_Exercise objective_. I'd like every line in the following listing that holds "computer" copied.

START Records provided

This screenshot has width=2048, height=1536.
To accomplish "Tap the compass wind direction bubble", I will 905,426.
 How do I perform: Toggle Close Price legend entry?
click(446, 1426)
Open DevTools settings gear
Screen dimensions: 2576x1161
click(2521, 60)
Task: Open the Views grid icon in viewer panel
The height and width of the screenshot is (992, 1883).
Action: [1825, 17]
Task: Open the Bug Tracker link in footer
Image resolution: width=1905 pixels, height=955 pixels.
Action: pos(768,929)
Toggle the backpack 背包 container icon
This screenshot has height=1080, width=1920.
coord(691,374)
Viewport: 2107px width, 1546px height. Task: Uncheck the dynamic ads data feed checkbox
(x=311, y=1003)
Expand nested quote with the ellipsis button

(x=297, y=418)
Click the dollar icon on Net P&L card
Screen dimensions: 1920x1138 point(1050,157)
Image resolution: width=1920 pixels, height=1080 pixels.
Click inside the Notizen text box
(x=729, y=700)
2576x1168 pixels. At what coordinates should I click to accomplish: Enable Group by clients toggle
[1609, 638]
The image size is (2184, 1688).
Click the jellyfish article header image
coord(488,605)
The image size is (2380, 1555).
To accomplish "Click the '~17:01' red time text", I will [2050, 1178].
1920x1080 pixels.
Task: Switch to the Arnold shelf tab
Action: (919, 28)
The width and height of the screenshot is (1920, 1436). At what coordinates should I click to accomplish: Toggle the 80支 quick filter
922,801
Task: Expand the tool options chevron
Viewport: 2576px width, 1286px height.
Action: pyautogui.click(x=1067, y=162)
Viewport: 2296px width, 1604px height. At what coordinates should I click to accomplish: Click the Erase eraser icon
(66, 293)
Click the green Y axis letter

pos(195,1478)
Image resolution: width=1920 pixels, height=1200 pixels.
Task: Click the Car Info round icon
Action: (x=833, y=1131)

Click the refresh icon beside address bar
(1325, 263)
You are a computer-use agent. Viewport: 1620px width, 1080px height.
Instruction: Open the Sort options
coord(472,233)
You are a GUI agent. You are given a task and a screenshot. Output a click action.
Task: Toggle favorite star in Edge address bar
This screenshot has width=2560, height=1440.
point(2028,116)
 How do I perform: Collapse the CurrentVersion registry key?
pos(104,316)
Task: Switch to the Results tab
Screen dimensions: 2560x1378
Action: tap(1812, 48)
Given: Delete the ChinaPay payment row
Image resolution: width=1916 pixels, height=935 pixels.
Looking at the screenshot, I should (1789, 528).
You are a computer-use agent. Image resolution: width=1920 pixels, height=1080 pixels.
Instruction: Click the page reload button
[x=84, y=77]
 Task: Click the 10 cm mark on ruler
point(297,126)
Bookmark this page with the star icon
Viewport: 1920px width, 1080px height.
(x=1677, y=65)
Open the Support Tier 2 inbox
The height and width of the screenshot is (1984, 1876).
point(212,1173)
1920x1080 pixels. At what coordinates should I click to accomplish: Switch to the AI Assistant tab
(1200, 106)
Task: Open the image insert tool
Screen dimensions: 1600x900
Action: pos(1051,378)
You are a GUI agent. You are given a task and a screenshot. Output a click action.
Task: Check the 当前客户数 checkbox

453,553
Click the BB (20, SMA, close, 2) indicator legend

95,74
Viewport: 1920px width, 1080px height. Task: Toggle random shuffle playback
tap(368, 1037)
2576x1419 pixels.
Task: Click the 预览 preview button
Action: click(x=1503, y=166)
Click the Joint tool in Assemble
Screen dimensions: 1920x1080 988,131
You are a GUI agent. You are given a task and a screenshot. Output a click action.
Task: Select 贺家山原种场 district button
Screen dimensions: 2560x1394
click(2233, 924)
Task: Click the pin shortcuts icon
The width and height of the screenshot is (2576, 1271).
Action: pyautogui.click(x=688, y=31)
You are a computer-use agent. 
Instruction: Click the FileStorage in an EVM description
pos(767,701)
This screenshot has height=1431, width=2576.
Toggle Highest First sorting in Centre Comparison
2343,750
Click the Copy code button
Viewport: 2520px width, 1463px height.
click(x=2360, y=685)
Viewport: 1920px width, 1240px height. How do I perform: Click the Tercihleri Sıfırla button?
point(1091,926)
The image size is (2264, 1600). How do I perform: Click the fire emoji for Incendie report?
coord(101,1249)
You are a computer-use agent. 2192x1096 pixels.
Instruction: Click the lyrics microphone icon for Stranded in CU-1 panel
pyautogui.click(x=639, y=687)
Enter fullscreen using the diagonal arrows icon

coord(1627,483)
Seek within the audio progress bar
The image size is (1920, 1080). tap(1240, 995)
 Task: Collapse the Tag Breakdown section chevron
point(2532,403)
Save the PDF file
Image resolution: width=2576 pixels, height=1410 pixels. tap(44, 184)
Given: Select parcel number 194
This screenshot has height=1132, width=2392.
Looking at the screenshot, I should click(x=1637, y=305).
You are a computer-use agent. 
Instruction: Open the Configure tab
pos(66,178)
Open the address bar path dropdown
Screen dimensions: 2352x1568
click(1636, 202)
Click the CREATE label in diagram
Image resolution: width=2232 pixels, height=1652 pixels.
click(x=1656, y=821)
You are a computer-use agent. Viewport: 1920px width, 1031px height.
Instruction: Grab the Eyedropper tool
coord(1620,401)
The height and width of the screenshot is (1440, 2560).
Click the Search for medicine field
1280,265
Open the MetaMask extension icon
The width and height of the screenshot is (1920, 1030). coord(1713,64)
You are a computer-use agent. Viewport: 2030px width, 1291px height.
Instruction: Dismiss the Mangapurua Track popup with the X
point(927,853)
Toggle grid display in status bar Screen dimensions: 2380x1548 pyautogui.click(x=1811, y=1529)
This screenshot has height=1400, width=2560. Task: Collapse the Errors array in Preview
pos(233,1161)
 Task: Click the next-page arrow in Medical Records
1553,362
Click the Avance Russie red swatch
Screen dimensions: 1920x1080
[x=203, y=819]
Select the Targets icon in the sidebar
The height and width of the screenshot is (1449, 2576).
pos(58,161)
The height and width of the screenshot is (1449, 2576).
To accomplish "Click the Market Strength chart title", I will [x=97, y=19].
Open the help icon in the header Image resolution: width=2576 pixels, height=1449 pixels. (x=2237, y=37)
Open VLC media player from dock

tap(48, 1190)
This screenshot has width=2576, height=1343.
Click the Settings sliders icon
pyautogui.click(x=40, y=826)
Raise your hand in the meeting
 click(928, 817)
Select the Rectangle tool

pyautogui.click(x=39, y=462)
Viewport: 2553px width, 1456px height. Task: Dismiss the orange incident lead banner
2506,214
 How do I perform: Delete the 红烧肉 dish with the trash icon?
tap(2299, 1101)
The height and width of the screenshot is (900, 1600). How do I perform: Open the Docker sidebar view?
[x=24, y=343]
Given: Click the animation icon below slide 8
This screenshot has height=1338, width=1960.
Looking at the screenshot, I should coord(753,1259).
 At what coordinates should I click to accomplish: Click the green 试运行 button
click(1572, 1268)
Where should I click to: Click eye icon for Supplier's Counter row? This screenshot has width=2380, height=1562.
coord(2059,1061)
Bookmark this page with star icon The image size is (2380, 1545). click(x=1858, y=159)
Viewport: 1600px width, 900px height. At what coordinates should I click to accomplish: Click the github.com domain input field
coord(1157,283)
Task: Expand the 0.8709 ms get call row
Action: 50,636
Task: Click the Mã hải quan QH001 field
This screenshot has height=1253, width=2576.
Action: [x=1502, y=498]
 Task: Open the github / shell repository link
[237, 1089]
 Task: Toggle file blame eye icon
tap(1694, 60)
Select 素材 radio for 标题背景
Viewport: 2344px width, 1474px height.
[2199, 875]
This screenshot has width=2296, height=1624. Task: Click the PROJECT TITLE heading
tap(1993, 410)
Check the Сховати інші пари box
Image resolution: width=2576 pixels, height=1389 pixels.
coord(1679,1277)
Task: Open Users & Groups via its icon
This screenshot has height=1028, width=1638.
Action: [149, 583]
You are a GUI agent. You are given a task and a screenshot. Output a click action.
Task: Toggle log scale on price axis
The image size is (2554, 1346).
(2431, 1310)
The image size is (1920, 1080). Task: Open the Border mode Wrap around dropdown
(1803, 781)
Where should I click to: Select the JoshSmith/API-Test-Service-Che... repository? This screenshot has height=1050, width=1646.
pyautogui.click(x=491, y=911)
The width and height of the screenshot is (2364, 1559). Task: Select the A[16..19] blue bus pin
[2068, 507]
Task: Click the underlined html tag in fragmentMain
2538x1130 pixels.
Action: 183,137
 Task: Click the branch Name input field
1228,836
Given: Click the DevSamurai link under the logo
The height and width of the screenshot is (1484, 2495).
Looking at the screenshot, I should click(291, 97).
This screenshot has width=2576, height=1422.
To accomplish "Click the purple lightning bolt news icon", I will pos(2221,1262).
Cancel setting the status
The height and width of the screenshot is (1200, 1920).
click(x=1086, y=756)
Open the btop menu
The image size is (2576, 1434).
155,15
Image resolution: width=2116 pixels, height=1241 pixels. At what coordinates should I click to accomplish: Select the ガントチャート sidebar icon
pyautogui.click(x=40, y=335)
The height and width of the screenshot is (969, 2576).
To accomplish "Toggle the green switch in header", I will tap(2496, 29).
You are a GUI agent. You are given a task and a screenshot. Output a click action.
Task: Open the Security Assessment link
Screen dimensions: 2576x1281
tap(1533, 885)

END Records provided

_Answer_.
You are a computer-use agent. Viewport: 1620px width, 1080px height.
You are a computer-use agent. Image resolution: width=1920 pixels, height=1080 pixels.
You are a computer-use agent. 
You are a computer-use agent. 2192x1096 pixels.
You are a computer-use agent. 
You are a computer-use agent. Viewport: 1920px width, 1031px height.
You are a computer-use agent. Viewport: 2030px width, 1291px height.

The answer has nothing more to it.